Brief: Examine each line of the data. Copy the line if it includes the word "link".

Source records:
....................

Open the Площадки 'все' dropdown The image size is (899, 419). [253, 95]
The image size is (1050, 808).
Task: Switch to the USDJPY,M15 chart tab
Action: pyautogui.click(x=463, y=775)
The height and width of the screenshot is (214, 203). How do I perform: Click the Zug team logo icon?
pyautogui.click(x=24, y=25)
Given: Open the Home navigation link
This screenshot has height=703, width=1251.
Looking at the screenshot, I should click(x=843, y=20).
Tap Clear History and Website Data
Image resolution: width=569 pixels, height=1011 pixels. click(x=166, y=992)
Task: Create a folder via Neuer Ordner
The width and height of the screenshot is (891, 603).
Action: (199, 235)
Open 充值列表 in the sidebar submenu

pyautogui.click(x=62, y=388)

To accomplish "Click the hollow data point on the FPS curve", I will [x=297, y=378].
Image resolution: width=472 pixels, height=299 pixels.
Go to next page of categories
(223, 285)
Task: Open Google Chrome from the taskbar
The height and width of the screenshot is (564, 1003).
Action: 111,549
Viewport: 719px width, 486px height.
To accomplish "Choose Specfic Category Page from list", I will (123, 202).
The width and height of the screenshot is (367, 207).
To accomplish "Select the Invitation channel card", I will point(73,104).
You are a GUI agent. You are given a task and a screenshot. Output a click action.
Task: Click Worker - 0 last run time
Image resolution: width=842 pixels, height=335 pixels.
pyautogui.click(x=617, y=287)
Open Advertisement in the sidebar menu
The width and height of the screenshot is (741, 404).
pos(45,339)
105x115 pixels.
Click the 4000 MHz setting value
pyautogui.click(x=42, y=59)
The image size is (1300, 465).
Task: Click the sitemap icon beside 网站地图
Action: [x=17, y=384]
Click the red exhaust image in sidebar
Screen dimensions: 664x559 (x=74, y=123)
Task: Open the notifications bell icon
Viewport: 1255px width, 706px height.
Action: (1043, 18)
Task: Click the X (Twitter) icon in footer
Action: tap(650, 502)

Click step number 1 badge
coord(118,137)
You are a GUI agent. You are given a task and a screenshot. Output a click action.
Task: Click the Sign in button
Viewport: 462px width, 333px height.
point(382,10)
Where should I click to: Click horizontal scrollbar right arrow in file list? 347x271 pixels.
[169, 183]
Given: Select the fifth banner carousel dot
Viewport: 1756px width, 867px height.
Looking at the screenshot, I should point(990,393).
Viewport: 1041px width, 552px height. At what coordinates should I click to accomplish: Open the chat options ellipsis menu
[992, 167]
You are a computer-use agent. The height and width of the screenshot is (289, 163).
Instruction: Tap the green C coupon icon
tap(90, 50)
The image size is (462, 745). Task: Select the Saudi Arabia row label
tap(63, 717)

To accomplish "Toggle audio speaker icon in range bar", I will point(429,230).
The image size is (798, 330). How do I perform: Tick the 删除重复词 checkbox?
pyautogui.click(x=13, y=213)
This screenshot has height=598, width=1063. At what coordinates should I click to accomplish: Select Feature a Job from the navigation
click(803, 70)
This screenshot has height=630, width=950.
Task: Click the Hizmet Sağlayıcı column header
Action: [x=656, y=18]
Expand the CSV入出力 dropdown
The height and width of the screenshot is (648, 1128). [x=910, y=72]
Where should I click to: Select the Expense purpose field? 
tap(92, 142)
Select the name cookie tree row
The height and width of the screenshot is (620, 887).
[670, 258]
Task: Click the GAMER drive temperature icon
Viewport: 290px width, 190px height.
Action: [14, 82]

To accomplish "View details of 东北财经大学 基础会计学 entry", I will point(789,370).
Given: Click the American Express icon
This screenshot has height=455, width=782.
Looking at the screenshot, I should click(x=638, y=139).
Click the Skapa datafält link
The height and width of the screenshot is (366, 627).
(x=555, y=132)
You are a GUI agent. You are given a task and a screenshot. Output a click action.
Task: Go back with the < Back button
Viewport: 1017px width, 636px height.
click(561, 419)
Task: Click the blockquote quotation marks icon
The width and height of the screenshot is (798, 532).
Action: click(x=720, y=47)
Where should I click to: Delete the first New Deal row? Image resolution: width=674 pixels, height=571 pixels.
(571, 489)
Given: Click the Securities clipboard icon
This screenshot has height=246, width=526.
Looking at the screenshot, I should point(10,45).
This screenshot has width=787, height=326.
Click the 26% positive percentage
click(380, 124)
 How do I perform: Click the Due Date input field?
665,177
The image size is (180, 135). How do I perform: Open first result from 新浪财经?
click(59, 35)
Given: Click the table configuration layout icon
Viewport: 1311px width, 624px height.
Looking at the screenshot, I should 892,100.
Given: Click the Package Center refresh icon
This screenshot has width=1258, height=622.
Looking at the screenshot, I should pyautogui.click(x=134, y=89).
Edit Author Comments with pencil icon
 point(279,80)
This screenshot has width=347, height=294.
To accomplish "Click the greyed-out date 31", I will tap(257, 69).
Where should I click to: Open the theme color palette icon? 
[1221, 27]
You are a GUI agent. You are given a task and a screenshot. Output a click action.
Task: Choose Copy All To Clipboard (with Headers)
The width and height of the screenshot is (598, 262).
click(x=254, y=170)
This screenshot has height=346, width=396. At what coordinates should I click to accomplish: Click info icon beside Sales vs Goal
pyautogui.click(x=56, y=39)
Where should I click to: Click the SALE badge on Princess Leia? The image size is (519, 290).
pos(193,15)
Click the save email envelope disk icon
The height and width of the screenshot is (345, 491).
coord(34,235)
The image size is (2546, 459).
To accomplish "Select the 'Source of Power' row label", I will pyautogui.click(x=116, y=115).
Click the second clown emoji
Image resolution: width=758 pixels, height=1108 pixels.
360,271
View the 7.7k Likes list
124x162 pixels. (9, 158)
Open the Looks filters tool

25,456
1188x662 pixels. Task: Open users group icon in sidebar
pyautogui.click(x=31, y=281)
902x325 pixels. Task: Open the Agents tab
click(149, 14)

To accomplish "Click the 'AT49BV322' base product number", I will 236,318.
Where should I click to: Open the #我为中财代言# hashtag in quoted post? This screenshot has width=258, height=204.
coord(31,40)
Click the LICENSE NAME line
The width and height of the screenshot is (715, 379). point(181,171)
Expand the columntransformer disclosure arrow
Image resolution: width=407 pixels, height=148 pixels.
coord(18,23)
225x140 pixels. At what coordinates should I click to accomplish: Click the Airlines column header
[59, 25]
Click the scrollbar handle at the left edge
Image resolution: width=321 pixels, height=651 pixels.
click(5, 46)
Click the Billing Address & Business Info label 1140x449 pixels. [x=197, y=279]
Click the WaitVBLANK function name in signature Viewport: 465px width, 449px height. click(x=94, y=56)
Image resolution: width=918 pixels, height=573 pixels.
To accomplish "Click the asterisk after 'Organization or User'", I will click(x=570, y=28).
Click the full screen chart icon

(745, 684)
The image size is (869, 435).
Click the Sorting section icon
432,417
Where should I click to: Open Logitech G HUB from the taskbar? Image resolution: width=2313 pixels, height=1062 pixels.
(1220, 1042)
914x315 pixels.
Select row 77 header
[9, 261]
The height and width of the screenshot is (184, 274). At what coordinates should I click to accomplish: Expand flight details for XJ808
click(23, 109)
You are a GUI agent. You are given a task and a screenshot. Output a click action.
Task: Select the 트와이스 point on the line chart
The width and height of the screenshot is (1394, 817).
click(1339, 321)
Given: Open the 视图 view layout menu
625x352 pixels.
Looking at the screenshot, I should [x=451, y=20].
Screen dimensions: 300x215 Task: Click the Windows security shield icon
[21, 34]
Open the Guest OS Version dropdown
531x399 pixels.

....................

Response to the exercise:
Given: Open the Home navigation link
Click the Skapa datafält link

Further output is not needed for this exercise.